Even if they had passed a reg against smoking,
We would still have smoked –
Bootlegged them, or growed our own,
(Like the applejack we brewed
In the paint locker),
Or smoked broom straws or worn out swabs…
The skipper didn’t like the look of cigarette packs
Rolled up in our skivvie shirt sleeves, like James Dean,
Or in our dungaree shirt pockets,
Or in the breast pocket of our dress blues.
Petty officers would dress us down
And Shore Patrol would stop us on the street.

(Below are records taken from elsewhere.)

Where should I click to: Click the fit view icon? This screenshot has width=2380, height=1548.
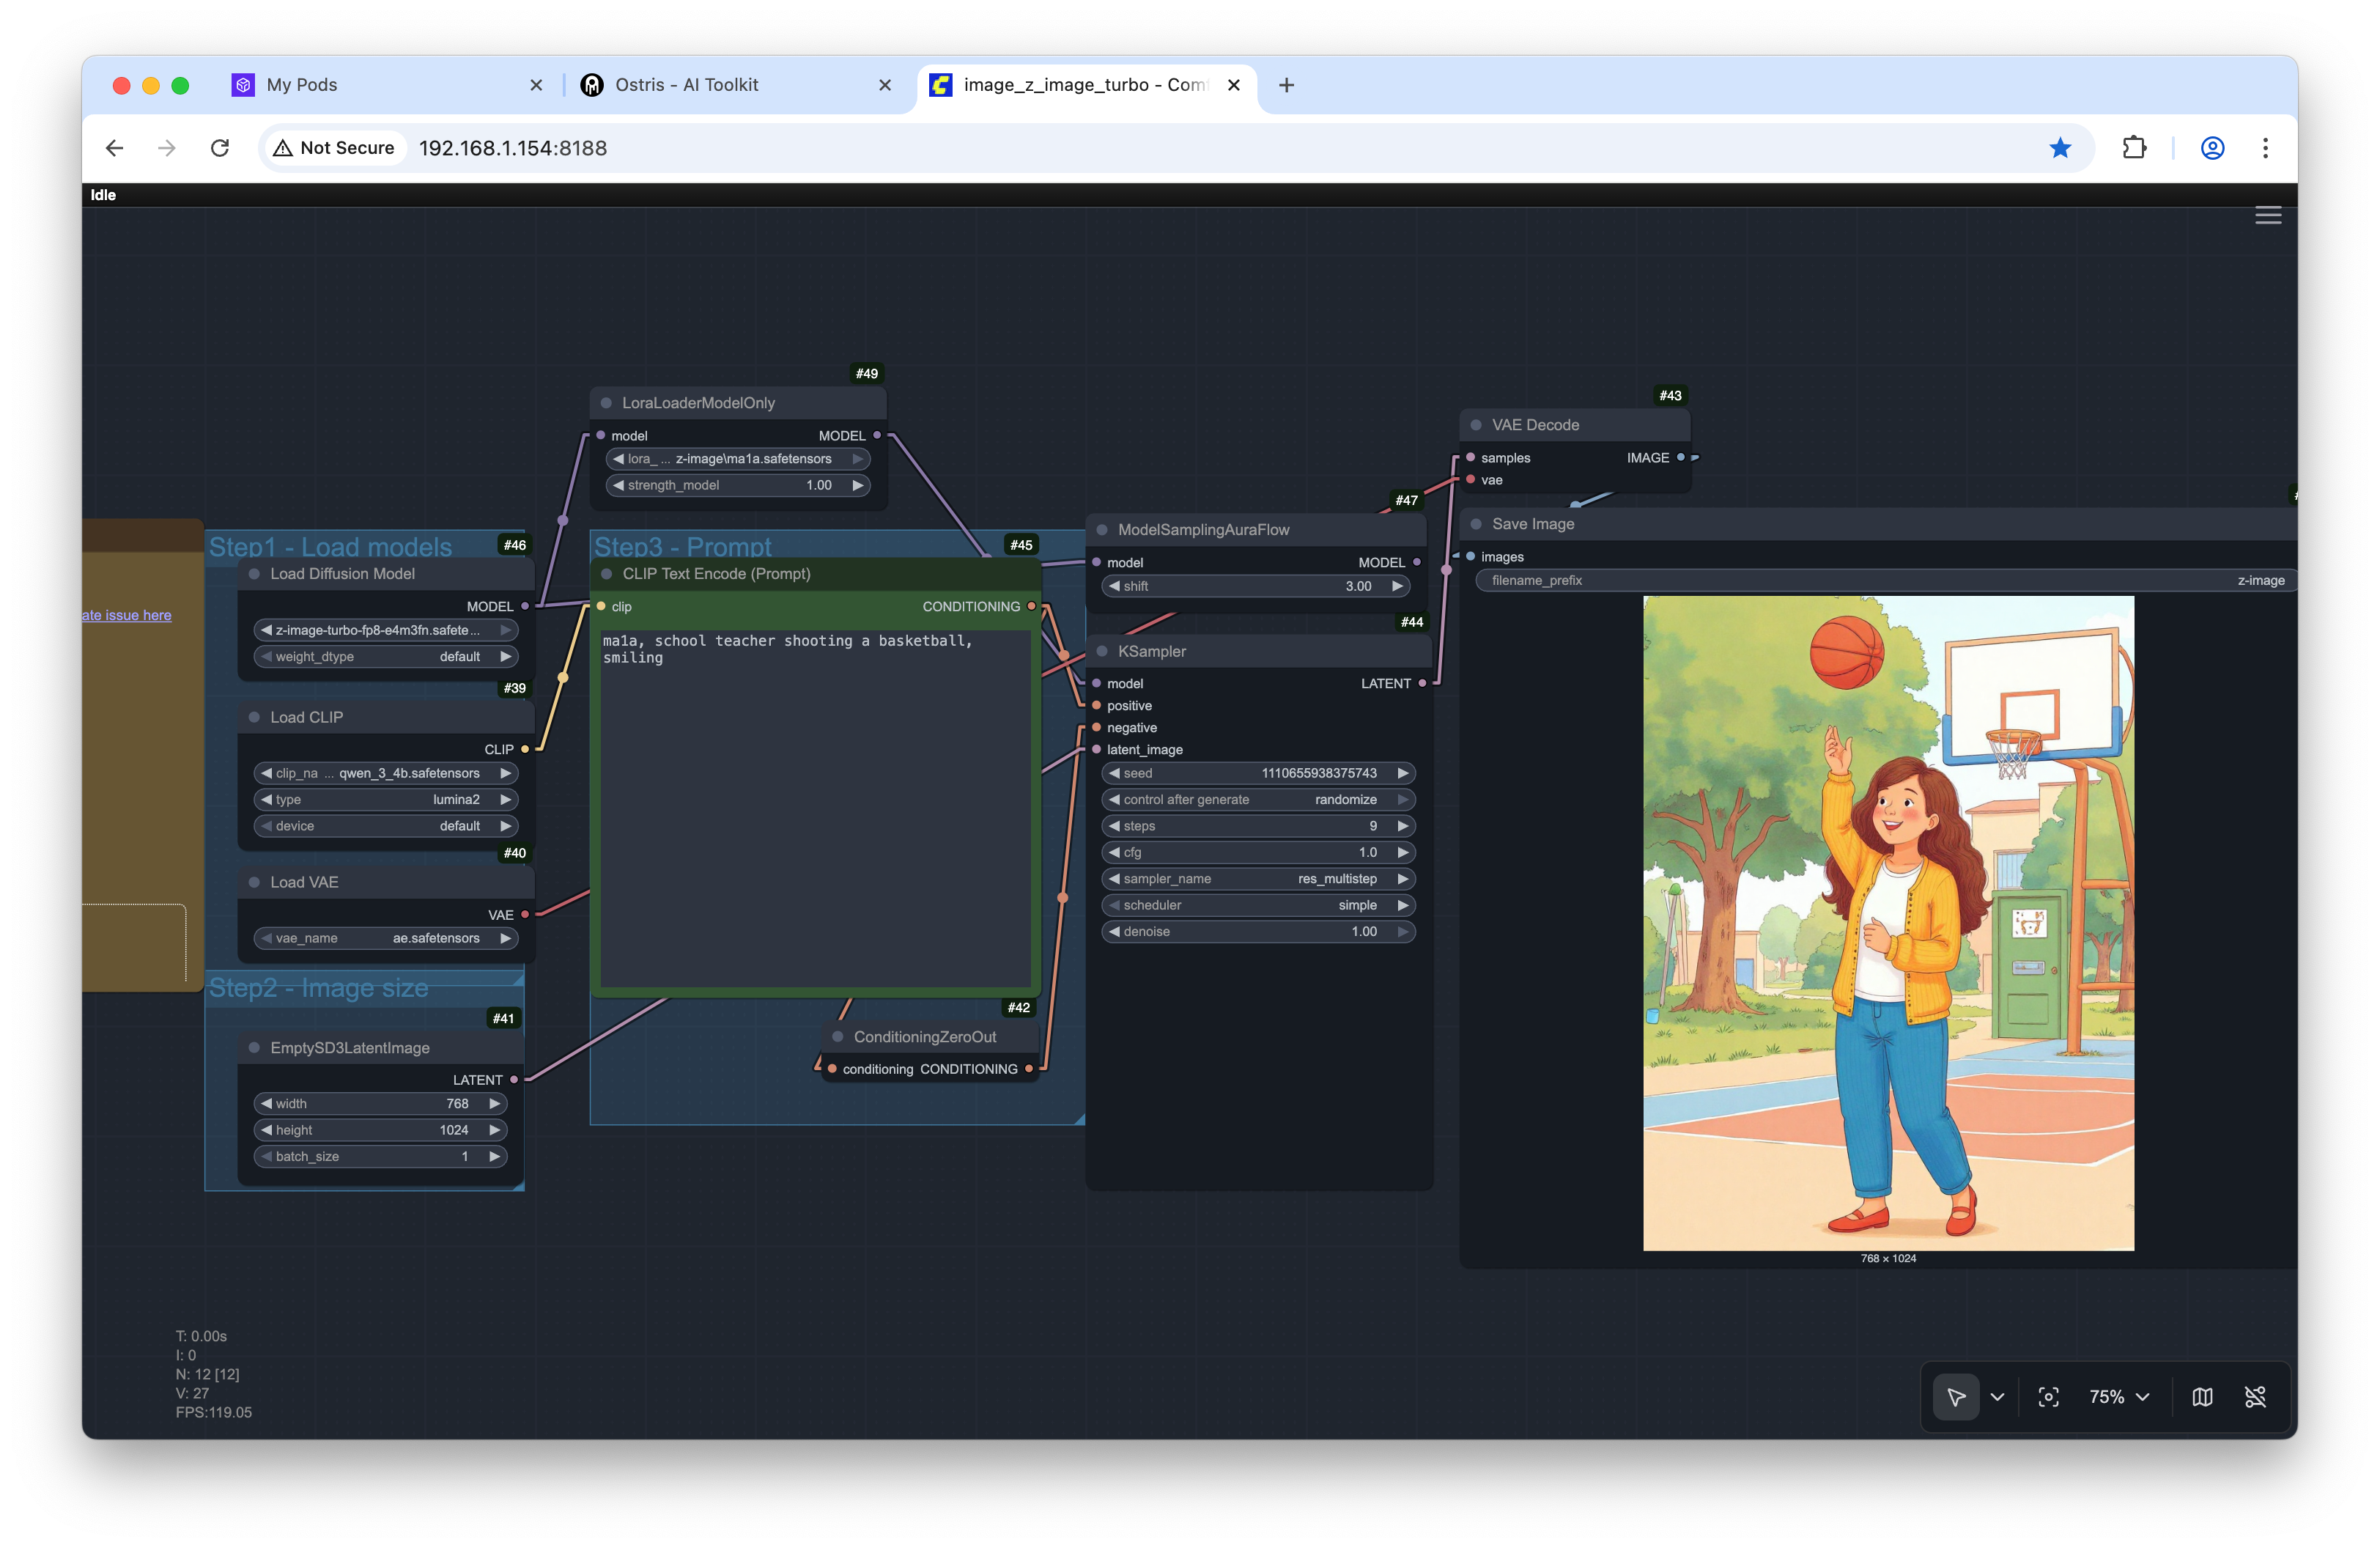(2048, 1397)
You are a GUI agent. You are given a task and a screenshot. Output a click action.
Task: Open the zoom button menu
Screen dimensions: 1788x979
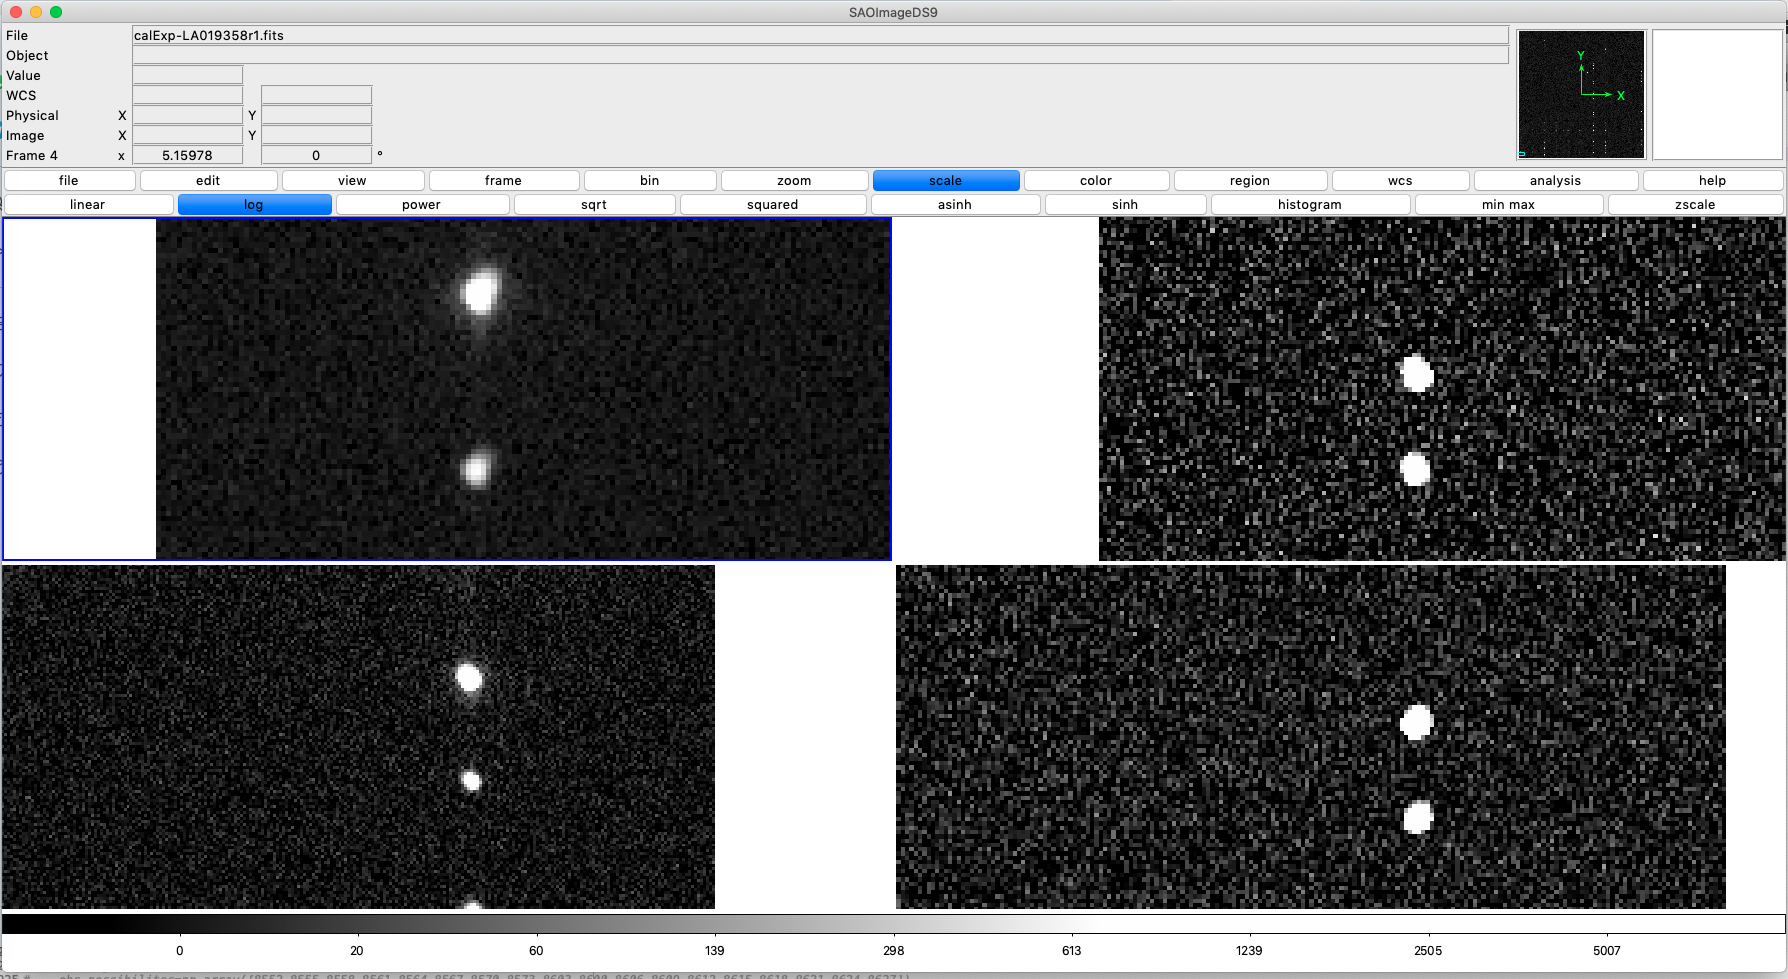794,180
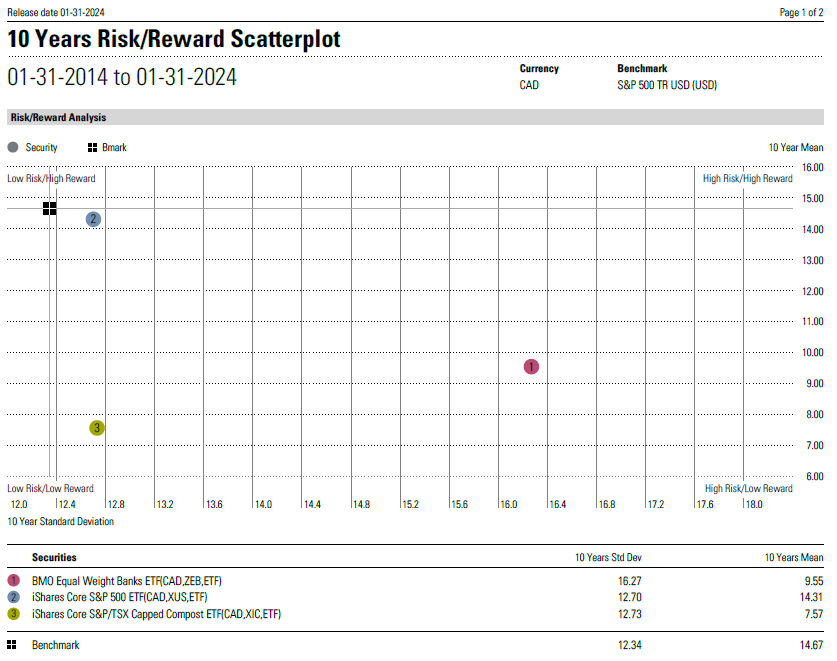Click the pink data point 1 in scatterplot
The height and width of the screenshot is (661, 837).
pyautogui.click(x=531, y=367)
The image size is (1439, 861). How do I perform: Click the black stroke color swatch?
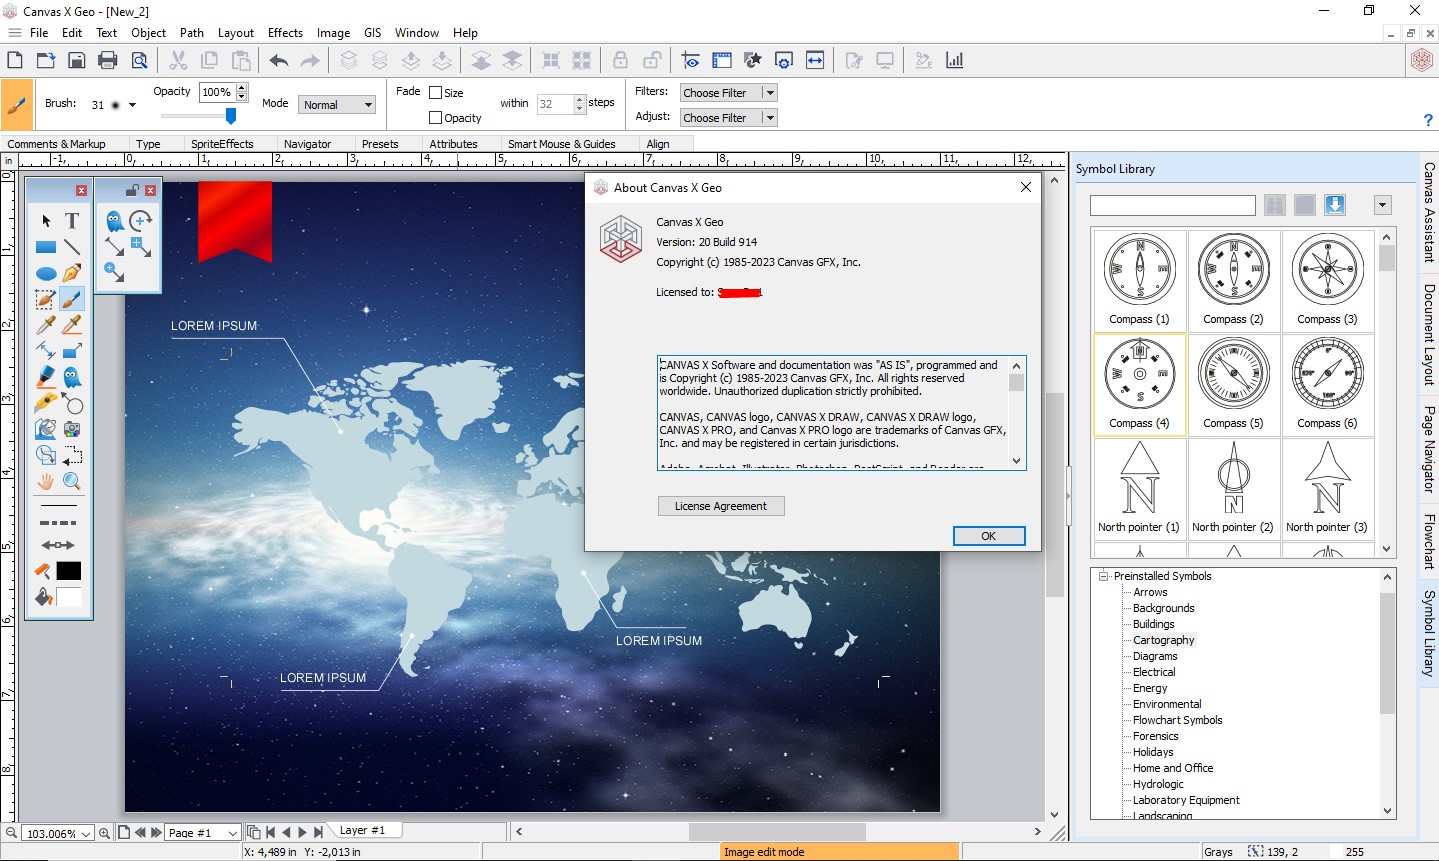pos(69,571)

So we carried our cigarettes in our socks,
Where they sometimes got sweaty
If we didn’t carry them in one of those
Plastic cigarette case things that
No self-respecting Bosun’s Mate would use,
Only Cooks and Steward’s Mates
And other bottom feeders.
One time in the South China Sea in 1962,
When Laos erupted the first time,
Me and my mates were chipping paint
Around the Main Deck cloverleafs,
Sweating in the 120-degree sun,
Laboring hard and loving/hating it.
A tenderhearted OOD passed the word
“Now Hear This: The Smoking Lamp is Lighted!”
Bless you, sir.
I reached in my socks for my pack of
Genuine, Unfiltered, King Size, Coffin Nail,
Lung-searing, God Bless You Pall Malls
(The same as Jimbo smoked).
You guessed it:
They were soaked clear through from
The sweat running down
From my balls into my shoes,
Sogging my smokes on the way by.
In polite society, my shipmates might have
Declined my kind offer of a refreshing smoke,
But not in the South China Sea,
Not on that ol’ tub of a ship,
Not in that heat, and
Not at that time.
Nobody didn’t smoke ’em clear down
To the fingertips.
I guess it must have been the right thing to do, too,
Because, so far as I know, not one of us
Who smoked those ball-sweat butts
That day ever caught cancer.
Jimbo was discharged from the Navy in that same year
And I never even met him until 23 years later
When we’d both been out of the Navy so long we
Almost weren’t sailors anymore.
If Jimbo had joined the Navy maybe one year later
Than he did, he might – just might – have got stationed
On that same ol’ crock tub as I was on.
He might have been my shipmate,
Chipping paint off the cloverleafs
Right beside me,
And he might – just might –
Have smoked one of those ball-sweat Pall Malls
That day, and maybe he
Wouldn’t be dead now of lung cancer.
It’s all a matter of timing, you see.